ALEX0813 發表於 2015-3-21 01:51
第二十三章聚靈陣貫通

    “太好了!”

    齊休精神為之一振,這個消息對當下的門派的而言無疑是最好的靈丹妙藥,何玉真是令人驚喜不斷!

    看向正神情靦腆地接受眾位同門恭祝的何玉,“好孩子啊!”齊休心中歡喜。走到這個還有些青澀之氣的大男孩麵前,拍拍他的肩膀,不住點頭,本想說些激勵人的大道理,但是話到嘴邊,嘴唇卻不自覺抖動,隻哽咽得吐出幾聲“好,好……”。

    “掌門!”

    何玉的眼眶也紅了,自從打定主意跟著這位看似平庸的掌門師兄來到南疆,本來心中一直有些猶疑和不甘,但是現在看到對方是如此真心地為自己高興,他的內心也被觸動了,“齊掌門是真心為我們好啊……”

    “哈哈哈,你們這是幹什麼?不如就趁現在,我們開一次道會,以作慶祝如何?”張世石在旁邊笑道,他有傳功執法之責,這次何玉在他眼皮底下小進階,也能算是他的第一個成就了。

    “好,好,互相印證、傳授道法修行,乃是我輩修真之人分內之事。這次南來初創山門,一直沒想到此節,這次就算做本門第一次論道大會,由何玉主講,題目就是這次進階的經驗罷。”

    修真的各種道法修行的要點,施法的技巧,材料的辨識等等知識包羅萬象,各有訣竅,單個修士無法靠自身一一探索驗證,所以這種論道會十分風行,若是同階修士之間,便先由一人將其所長拋磚引玉的講出來,其餘諸人學習辯論,互相提高。

    這次何玉能在微薄靈氣下進階成功,固然有他早已練氣三層圓滿,隻待臨門一腳契機的因素,張世石所說山腳水潭和他本命相合,想必也是原因之一。

    齊休做主,令何玉坐在大殿主位,自己和眾弟子坐在下首,一道聽他談論這次進階的肇因和體悟。

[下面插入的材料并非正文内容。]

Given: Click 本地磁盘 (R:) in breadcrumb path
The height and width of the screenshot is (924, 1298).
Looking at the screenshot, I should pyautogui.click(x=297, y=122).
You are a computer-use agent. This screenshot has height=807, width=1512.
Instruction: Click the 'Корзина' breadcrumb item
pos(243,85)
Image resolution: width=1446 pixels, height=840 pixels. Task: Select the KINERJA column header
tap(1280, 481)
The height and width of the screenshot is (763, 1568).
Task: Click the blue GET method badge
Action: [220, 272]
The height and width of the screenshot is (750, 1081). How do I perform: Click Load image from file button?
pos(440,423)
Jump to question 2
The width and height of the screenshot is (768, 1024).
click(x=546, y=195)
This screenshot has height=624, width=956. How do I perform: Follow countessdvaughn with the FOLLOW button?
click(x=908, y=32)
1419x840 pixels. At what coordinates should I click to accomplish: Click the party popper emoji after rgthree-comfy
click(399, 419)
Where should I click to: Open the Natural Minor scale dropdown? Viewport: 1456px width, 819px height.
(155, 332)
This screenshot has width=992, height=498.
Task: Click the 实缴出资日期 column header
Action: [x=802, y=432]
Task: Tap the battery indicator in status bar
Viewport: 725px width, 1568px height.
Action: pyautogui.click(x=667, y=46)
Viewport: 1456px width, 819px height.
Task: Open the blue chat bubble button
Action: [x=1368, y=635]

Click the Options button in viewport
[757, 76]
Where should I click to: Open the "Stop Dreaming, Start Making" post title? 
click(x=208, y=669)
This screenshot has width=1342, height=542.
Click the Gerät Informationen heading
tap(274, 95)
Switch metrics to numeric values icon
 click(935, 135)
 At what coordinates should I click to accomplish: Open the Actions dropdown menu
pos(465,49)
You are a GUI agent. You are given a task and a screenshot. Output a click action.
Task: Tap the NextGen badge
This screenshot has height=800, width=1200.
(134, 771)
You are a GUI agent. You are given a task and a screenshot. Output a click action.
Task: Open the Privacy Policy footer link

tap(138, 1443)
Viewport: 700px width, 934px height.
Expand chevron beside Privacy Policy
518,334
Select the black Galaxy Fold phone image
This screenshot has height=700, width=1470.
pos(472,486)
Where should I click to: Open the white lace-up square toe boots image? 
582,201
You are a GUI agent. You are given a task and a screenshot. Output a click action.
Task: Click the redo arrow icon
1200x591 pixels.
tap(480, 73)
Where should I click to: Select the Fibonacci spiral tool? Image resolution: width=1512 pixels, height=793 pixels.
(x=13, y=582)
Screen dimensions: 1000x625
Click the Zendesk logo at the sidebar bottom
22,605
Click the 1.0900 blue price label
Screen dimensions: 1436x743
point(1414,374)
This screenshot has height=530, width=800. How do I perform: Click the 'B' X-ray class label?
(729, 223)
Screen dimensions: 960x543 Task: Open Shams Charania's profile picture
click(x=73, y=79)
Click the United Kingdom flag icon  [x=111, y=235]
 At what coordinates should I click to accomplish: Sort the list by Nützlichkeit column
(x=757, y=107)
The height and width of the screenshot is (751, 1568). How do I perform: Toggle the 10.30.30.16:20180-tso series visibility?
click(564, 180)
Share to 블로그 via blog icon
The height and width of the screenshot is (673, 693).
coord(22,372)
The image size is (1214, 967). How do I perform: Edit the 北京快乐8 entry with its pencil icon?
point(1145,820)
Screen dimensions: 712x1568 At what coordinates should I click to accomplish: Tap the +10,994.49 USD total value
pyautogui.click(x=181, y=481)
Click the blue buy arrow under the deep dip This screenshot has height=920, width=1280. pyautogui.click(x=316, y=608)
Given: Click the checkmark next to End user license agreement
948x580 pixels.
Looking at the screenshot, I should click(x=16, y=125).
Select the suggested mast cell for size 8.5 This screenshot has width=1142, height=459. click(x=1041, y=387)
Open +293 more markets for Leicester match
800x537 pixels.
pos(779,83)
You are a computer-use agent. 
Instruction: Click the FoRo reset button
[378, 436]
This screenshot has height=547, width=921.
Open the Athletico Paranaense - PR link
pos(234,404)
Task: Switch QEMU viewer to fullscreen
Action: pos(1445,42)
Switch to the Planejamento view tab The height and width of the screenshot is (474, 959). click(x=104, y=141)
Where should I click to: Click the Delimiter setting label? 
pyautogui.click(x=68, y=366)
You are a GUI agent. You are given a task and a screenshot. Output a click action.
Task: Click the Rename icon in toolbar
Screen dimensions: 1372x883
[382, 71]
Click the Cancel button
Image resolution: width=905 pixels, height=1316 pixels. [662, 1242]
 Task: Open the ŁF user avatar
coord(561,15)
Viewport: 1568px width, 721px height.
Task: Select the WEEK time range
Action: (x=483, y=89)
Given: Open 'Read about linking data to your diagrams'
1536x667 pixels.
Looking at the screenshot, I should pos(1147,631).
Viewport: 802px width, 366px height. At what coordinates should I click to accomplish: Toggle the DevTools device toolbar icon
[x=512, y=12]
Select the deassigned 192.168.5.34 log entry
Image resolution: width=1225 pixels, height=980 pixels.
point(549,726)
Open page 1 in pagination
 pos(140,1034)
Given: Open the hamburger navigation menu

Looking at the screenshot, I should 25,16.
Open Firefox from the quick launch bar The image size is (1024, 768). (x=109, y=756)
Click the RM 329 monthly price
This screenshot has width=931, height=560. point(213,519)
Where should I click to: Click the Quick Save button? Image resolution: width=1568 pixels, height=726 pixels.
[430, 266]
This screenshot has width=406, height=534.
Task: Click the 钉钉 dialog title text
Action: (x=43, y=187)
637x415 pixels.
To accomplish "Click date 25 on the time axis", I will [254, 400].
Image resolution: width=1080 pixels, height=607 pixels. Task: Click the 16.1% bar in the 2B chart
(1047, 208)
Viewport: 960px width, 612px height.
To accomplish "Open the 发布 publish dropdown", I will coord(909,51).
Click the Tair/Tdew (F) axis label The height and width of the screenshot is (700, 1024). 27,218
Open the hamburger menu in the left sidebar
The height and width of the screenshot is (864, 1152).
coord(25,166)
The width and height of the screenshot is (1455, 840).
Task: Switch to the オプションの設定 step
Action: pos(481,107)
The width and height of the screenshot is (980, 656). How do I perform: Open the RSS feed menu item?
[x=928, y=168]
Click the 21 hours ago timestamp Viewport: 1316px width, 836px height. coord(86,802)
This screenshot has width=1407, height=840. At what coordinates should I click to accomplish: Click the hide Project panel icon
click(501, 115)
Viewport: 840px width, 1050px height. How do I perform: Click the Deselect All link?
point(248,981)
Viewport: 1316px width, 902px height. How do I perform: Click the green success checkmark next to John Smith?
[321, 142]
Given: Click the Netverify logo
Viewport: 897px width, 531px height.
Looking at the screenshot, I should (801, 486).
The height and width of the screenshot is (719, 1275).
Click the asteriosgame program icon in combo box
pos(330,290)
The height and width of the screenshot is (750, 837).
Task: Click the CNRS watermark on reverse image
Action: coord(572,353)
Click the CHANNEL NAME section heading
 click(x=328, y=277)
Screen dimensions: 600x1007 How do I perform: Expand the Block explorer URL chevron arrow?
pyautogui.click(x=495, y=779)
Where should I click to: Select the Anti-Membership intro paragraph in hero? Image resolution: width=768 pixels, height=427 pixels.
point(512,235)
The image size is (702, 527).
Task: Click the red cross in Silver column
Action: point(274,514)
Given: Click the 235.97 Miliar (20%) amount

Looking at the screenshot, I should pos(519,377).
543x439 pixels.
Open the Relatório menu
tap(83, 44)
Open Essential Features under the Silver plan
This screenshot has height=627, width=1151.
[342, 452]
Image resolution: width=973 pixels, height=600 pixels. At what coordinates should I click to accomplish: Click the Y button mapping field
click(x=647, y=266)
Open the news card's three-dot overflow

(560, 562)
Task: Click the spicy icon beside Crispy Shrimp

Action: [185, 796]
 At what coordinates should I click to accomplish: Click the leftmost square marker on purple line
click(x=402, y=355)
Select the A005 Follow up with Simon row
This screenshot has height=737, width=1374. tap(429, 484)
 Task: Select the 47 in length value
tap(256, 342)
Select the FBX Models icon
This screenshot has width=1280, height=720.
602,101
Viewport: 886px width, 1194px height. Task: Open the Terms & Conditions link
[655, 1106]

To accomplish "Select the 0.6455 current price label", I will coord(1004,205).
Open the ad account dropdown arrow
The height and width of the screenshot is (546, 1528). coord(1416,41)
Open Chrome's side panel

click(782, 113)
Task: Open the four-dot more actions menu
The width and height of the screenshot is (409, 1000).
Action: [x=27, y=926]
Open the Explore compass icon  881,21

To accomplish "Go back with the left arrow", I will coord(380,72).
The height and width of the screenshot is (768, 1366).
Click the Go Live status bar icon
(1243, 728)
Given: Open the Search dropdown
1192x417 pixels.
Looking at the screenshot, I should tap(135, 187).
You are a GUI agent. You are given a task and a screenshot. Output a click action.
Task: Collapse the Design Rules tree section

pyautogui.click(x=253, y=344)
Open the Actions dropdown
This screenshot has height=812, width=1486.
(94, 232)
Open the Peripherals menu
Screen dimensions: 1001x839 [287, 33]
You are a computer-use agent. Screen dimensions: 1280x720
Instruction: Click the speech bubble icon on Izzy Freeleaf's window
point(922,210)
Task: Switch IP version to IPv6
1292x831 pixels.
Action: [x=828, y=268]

    “我見山洞中水潭冰寒幽深,上方稀薄靈氣長聚不散,正中一道石台突出水麵,僅能供一人打坐,頭上洞頂正是那聚靈陣小孔,不知為何聯想到自身【石中水】本命,心中隱隱有所感悟,便在石台打坐觀想,竟至事成……”

    何玉收拾心情,緩緩從入山洞所見說起,然後將自身境遇和悟道之心述說。初時還不習慣這種為人師的地位,有些扭捏,慢慢也放開了,一直說到大道之上,悟性和見識令修為在他之上的張世石也暗暗讚歎。

    “【山水洞玄經】中所述大道,便由這山水得來,我以之進階,雖不一定人人適合,但其感悟自然的大道之心,非水土靈根修士,想必也能從中收益。具體說來,便是……”何玉娓娓道來,和闞林不同,他的修為距離眾人更接近,更有共鳴,道心之論也使包括齊休在內的諸弟子都感覺有所助益。

    楚秦門上下就這麼和樂融融的聽講,辯論,一直到日落西斜,齊休才宣布散了這次道會。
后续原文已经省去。